** Begin Text segment **

Monday, March 16, 2020

March 15, 2020
The Third Sunday of Lent
(Romans 5:1-2, 5-8; John 4:5-42)
Today’s Gospel lesson is one you have heard me speak of on a number of occasions, using it as an example of Jesus’ radical love. There is much to learn from Jesus’ example, as the whole of this passage speaks, subtly, of a paradox. This passage is one that is very important to those of us who consider ourselves as Liberal Catholics.
The first bit we need to be aware of is that although, Jews of the New Testament era did all they could to detour around Samaria, Jesus deliberately crossed the territory of a people widely regarded as spiritually and ethnically inferior. It dated back to the fall of the Northern Kingdom of Israel in 722B.C. The victorious Assyrians deported twenty thousand, mostly upper-class Israelites, and replaced them with pagan settlers from Babylon, Syria, and several other nations. These foreigners introduced idols and intermarried with the people of Israel, creating an ethnically mixed population.
When the Jews of Judah returned from the Babylonian captivity and tried to rebuild Jerusalem, the temple, and the rest of their society, they met resistance from the Samaritans. The Jews looked down on their northern cousins’ mixed marriages and Idolatrous habits. The Samaritans looked to Mt. Gerizim rather than Jerusalem as the only true place of worship. The historic enmity between the two groups exploded when in 128B.C. the Jews destroyed the Samaritans’ temple at Mt. Gerizim, built nearly three hundred years earlier. By the time of Jesus, the hostility was so severe that the woman at the well was astonished that Jesus would even speak to her.
There are countless modern parallels to the Jewish-Samaritan conflict. Their animosity is mirrored whenever and wherever racial and ethnic barriers divide people. Jesus and the Apostles helped to show us that we need to break through these barriers, not build them up. Although, it is a world-wide problem, it has seen an increase here in the United States the past three years. This should concern us all. This is not the example of Jesus.
Although, the Jews of the New Testament era did all they could to detour around Samaria, Jesus took the “road less traveled.” He presents us an example we should emulate. Is this not what some religions, and even church denominations, do today by avoiding or excluding people of differing viewpoints, lifestyles, race or religion, just to name a few? They do, and this is part of the message Jesus is giving us in the Gospel today.

** End Text segment **
** Begin Available data **

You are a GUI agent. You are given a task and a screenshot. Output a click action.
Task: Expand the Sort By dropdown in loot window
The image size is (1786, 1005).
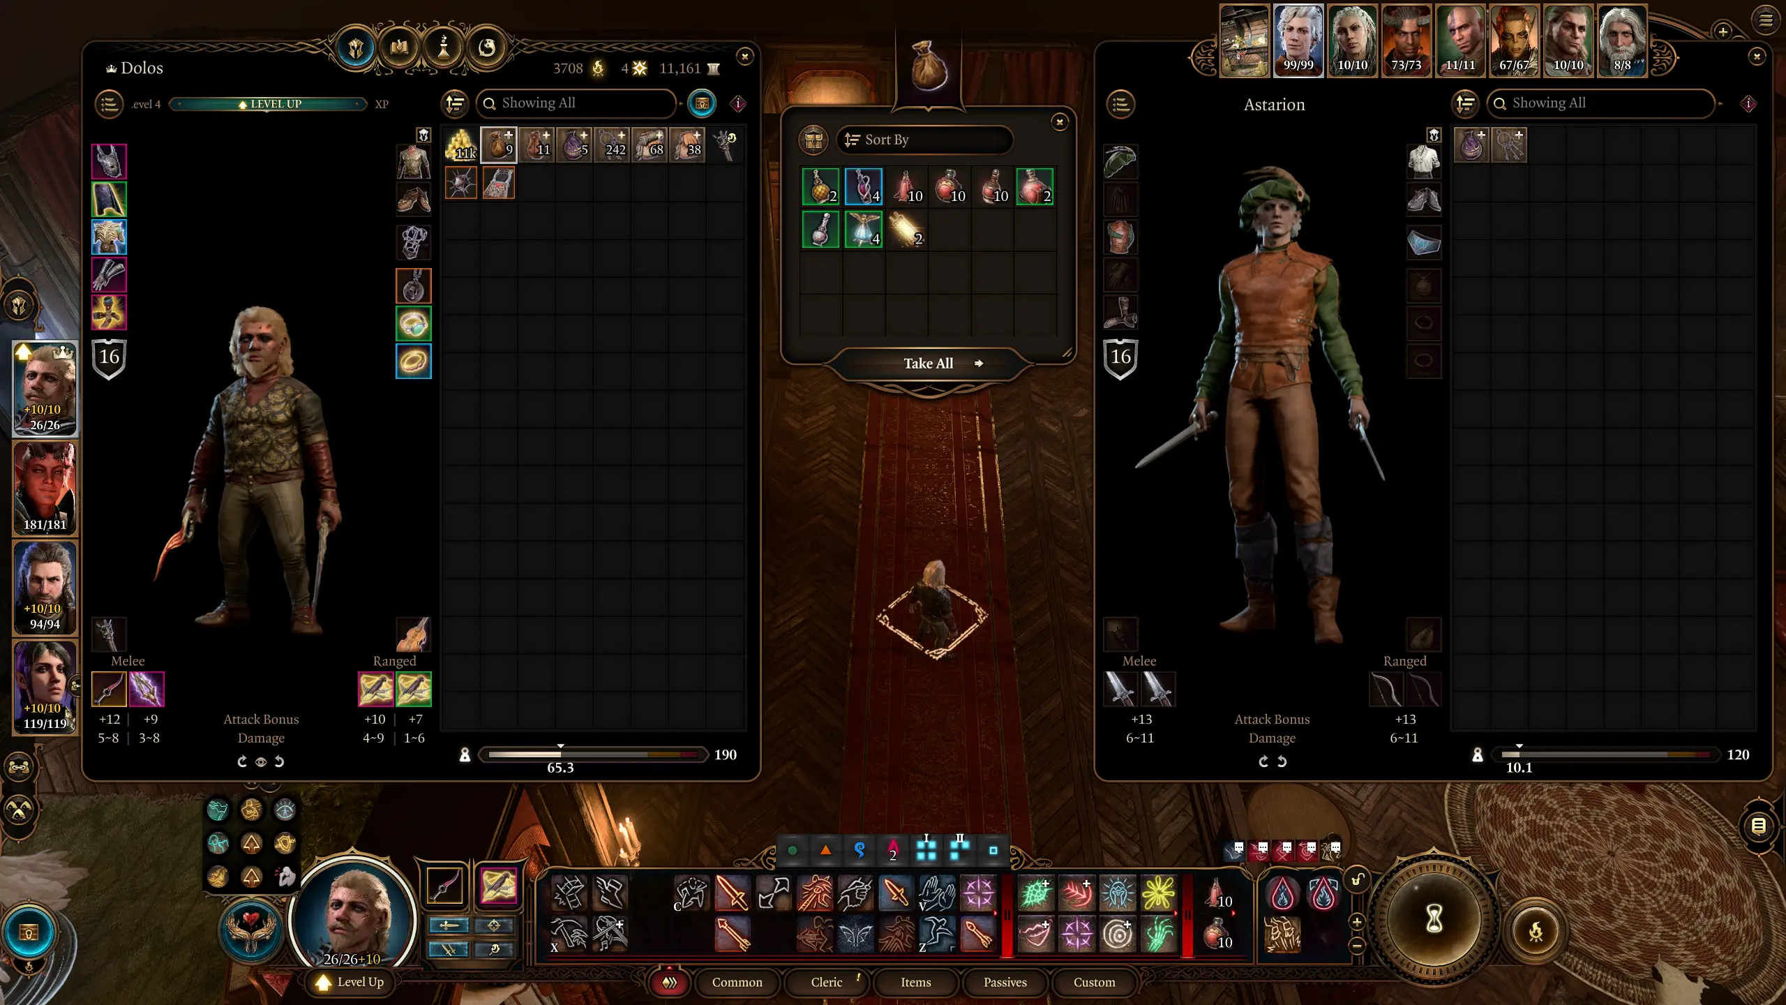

** End Available data **

* **Problems**:
**A.** Answer these about the Lent sermon:
(i) In what year did the Northern Kingdom of Israel fall?
(ii) Which mountain did the Samaritans look to as the only true place of worship?
(iii) What phrase does the sermon use for the route Jesus chose?
**B.** Write the next part of the Lent sermon on Jesus and the Samaritan woman, picking up right after its final paragraph.

* **Outputs by task**:
**A.**
(i) 722 B.C.
(ii) Mt. Gerizim
(iii) The "road less traveled"

**B.**
If we want to be citizens of the kingdom of God, we must learn to see past our own prejudices, eradicate those prejudices, and allow the Lord to reshape our minds and hearts. What prejudices do we harbor? Is it of people of color or of national origin outside of the United States? Is it gender or even someone who has had gender dysphoria and now considers themselves a gender that differs from their birth gender? Some people had a problem with the fact that we had a presidential candidate that was in a same-sex marriage; is that a prejudice we harbor? We can all think of someone or something. If Jesus were in his human form and on earth today, I suspect we would see him socializing with any of these I have mentioned. Any of those whom might be the social outcasts among various groups.
We have all seen articles in newspapers or magazines of some sort that has a headline that asks: “What’ wrong with this picture?” They don’t usually mean that it is a bad photo. They usually mean that someone is doing something so odd that it seems crazy. Like trying to “fix” a computer with a sledgehammer. So, in the picture presented to us in today’s Gospel, it would seem to have something “wrong” with it. Although, the picture that the Evangelist John paints for us may not seem odd or wrong to us, at the time, it would have definitely looked “wrong.”
Jesus was already known as a holy man, leading a movement to bring Israel and all peoples back to God. Of course, he is more than that, but we need to remember that at that time his followers only knew him as merely a holy man. That said, in that culture, devout Jewish men would not have allowed themselves to be caught alone with a woman, and if that was unavoidable, they certainly would not have entered into a conversation with them. The risk was too high; risk of impurity, risk of gossip, risk of being drawn into immorality. Yet, here is Jesus talking to this woman.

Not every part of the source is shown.